Every year, all publications jump on the bandwagon to recap the year's events. This year is not exception.
The recent Bhutto assasination will certainly bethe hottest news. A liberal Western-educated Muslim murdered a month away from democratic elections in a country plagued by militancy and dictatorship? How could anyone miss that for a Top Story?
Then there is the story of the Democrats' regaining control in the Senate which will surely be big in the USA, for it reflects Americans objection to the war in Iraq.
In Asean, it's probably the PPP's win at the Thai elections which grab headlines and likely to affect the region, economically, in 2008. Thaksin's purchase of Manchester City football club may even get slight mention. The suppression of Monks in Burma will definitely be a big story although economically, for Asean and the rest of the world, Burma is but a situation for scoring political points.
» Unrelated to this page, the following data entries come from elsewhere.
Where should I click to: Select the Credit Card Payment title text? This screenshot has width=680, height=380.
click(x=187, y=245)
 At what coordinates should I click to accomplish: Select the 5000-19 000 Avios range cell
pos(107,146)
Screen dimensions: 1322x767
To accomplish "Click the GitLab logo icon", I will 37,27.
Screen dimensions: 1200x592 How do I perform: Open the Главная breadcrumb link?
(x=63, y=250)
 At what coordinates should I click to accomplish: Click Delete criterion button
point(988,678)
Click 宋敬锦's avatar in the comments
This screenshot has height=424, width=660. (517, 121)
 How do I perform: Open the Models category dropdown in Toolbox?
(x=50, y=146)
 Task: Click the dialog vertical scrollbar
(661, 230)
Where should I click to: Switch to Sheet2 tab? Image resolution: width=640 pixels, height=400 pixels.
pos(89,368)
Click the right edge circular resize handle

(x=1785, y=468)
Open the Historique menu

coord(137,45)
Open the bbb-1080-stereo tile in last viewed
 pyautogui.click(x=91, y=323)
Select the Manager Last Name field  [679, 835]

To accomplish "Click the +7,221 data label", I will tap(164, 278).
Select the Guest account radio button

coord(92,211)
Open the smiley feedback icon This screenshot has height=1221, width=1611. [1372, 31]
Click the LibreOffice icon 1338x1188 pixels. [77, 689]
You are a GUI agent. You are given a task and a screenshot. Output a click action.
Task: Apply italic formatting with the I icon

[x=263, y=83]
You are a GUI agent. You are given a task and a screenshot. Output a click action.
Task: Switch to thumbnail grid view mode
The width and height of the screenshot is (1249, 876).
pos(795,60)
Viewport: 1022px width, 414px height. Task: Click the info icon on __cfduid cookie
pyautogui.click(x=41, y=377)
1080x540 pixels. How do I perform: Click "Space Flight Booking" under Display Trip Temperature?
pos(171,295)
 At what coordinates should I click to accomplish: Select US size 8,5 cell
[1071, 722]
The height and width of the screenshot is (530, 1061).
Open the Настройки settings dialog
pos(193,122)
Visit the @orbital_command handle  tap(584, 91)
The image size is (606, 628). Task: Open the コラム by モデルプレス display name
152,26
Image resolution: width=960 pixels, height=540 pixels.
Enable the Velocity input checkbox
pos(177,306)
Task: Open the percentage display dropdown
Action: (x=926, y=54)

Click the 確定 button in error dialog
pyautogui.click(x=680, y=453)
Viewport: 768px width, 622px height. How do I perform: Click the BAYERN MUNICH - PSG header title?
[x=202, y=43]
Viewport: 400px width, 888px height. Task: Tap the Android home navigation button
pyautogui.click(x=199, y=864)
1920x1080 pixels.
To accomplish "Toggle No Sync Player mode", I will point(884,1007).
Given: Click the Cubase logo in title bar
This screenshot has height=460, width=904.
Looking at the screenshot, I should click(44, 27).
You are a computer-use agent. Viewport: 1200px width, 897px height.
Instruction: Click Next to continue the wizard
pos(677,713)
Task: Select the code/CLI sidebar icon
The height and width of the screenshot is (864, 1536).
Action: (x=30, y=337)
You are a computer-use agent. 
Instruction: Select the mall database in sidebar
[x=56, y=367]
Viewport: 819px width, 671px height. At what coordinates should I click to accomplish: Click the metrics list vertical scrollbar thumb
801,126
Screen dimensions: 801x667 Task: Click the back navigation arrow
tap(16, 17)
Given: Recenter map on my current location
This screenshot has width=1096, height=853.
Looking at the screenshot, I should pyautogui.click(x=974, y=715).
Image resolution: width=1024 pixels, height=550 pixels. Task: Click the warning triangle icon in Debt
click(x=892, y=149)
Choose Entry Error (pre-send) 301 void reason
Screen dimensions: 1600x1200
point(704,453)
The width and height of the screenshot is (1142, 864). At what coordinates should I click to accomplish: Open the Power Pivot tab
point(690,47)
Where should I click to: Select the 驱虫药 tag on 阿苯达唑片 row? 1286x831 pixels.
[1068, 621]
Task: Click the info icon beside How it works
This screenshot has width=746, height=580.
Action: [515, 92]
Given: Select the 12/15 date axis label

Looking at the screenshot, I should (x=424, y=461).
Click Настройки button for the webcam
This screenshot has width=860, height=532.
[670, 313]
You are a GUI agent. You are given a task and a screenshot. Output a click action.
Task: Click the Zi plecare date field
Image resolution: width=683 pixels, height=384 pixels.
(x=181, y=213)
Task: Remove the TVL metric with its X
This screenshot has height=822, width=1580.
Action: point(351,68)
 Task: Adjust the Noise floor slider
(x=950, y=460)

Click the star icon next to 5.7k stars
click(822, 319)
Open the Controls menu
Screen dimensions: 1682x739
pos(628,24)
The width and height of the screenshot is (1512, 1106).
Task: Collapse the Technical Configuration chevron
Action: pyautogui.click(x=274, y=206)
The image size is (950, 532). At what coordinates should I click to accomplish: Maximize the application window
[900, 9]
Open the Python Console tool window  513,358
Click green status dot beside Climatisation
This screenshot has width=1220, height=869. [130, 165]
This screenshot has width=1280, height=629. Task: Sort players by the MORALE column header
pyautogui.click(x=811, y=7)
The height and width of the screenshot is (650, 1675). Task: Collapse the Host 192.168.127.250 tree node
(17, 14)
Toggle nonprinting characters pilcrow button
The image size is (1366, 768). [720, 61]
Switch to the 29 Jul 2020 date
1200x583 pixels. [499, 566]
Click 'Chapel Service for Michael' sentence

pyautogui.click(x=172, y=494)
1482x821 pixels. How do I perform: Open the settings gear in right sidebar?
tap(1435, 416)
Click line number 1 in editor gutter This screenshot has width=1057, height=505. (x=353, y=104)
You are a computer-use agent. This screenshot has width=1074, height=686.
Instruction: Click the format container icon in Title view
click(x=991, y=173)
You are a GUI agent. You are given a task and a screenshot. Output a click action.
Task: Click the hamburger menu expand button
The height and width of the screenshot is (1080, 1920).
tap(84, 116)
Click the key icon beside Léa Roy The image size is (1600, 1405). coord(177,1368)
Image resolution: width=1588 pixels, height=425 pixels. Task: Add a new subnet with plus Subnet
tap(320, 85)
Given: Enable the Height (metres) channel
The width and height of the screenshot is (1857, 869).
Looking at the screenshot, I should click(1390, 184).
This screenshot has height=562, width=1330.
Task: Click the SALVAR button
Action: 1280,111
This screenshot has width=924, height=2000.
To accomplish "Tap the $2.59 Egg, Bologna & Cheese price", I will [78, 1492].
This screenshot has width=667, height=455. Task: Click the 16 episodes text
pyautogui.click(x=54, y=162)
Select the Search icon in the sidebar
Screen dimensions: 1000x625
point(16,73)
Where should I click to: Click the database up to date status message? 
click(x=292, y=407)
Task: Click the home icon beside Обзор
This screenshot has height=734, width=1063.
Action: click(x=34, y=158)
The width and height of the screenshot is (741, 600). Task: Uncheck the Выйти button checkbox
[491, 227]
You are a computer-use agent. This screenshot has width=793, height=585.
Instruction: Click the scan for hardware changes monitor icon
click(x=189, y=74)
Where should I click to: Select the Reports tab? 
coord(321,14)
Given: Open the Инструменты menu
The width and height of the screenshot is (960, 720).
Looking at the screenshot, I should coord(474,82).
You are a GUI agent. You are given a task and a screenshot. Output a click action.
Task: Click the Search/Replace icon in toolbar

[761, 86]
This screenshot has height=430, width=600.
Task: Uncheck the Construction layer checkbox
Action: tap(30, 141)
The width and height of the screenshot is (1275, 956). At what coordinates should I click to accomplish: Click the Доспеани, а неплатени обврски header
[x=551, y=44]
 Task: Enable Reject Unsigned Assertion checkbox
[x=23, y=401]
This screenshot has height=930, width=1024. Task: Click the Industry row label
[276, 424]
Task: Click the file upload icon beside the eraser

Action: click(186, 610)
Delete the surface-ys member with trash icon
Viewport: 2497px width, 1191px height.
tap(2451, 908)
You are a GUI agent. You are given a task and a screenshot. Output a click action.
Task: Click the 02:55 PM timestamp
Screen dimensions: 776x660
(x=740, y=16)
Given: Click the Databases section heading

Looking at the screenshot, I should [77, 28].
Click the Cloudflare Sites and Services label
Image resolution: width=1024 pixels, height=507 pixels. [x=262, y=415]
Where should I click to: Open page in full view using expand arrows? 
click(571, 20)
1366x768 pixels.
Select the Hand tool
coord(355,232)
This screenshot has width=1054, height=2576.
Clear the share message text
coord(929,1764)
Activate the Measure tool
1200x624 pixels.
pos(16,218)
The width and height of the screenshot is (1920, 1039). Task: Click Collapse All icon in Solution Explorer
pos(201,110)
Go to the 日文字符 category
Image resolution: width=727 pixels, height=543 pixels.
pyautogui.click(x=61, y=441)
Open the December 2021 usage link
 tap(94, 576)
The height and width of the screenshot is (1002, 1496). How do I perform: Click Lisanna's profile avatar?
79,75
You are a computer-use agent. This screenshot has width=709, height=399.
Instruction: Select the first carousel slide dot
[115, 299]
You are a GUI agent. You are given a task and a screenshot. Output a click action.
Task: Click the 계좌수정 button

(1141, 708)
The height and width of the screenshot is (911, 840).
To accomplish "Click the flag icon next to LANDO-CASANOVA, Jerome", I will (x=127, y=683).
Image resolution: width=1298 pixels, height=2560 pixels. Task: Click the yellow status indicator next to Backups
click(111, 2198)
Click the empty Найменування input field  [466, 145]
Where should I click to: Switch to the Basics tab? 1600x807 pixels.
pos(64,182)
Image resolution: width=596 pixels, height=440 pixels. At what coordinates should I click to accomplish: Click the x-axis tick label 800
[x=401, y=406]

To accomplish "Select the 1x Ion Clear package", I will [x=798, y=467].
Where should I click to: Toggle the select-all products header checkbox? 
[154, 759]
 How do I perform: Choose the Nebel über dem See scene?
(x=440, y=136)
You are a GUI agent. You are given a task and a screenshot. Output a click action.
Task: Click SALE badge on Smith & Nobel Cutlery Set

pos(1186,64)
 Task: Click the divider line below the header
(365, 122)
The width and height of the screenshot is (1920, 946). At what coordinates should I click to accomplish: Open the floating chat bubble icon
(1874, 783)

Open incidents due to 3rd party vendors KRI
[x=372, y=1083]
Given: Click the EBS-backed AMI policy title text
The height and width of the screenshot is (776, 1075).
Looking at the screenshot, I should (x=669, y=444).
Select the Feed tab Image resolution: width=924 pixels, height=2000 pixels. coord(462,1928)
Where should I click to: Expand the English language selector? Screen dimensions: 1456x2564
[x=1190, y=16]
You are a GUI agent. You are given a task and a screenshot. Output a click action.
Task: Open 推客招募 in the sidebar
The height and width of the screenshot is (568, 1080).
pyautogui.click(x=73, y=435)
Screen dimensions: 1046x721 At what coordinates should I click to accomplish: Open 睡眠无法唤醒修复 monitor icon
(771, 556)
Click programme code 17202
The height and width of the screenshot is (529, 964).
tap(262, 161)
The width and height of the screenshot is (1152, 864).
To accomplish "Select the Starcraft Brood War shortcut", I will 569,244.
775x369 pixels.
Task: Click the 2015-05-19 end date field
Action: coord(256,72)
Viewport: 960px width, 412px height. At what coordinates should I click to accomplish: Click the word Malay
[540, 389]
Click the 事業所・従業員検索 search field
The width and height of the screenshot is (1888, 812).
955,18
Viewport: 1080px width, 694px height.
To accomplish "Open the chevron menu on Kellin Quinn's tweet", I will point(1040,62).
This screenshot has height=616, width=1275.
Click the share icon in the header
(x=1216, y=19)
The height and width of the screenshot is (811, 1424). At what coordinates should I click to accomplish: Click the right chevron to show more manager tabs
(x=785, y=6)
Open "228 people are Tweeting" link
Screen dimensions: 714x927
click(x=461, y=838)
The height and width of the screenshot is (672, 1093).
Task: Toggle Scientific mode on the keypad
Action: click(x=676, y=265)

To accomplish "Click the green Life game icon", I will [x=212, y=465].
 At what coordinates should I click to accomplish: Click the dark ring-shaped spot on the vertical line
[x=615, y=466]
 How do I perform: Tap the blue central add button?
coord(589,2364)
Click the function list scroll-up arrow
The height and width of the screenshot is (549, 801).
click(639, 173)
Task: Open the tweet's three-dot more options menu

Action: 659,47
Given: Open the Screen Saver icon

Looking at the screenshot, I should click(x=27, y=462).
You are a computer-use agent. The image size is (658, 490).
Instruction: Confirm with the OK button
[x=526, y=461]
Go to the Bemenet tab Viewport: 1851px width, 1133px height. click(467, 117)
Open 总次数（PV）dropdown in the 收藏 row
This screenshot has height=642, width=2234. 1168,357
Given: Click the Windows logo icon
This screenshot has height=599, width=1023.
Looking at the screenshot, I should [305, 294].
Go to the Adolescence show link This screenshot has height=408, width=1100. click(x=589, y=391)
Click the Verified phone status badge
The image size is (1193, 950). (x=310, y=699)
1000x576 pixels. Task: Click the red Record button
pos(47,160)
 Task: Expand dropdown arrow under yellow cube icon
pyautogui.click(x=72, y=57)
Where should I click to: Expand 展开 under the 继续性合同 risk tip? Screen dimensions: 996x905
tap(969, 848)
Most of the often authoritative and sometimes violent or brutal Asean states don't really care about what the Burmese military does to the monks. They condemn the military's acts just so they can be included in the world's list as being respectful of human rights and freedom of expression. Malaysia suppresses their Indians and others protesting for different causes, violently. Singapore will not even allow protests at a major world conference they hosted this year. Thailand's military muscled in on their own politicians and people during last year's coup. You name the countries in Asean, and perhaps Asia for that matter, they are all equally guilty of human rights abuse and suppression of freedom of expression in their history.
Indonesia's media will probably be filled with glossy stories about celebrities' divorces and scandals, including Roy Marten's drug case which will obviously not be left out. The recent world conference on climate change in Bali will be something the Indonesians are proud of as well. Then there's this verdict by the monopolies commission on Singapore's Temasek Holdings and its related companies. Major corruption cases won or prosecuted by the government (if there were any) or their fight against terrorism will probabl not be sensational enough to make top stories of 2007.
What has become of this world we live in? The Americans have their domestic problems. The Europeans are distracted by domestic pride and a fragile and young integrated European economy, the Middle East has problems dating back centuries ago, and Asia is coping with survival in the face of the rise of two economies like China and India whose populations can sink the world should they all jump at the same time.
Al Gore did a brillant job to win his Nobel prize in reminding the world about climate change and greenhouse gases. But by the time the people of this world react, it will probably be too late. What does carbon footprint mean to a poverty stricken family in Indonesia or Africa? Is America or Europe going to foot the bill for their alternative fuel needed for subsistence?
Our world is known to be quite resilient. Every time a problem is highlighted, there seems to be a group of people who will come up with a solution. A vaccine was found for the plague. Two world wars ended and countries rebuilt to become economic powerhouses. The cold war ended diplomatically. We seem to be going around in circles. Is this what God intended? Make Men, then let Men make mistakes and learn from those mistakes in order to continue living in a world He created?
Perhaps so... Unless you can come up with another explanation.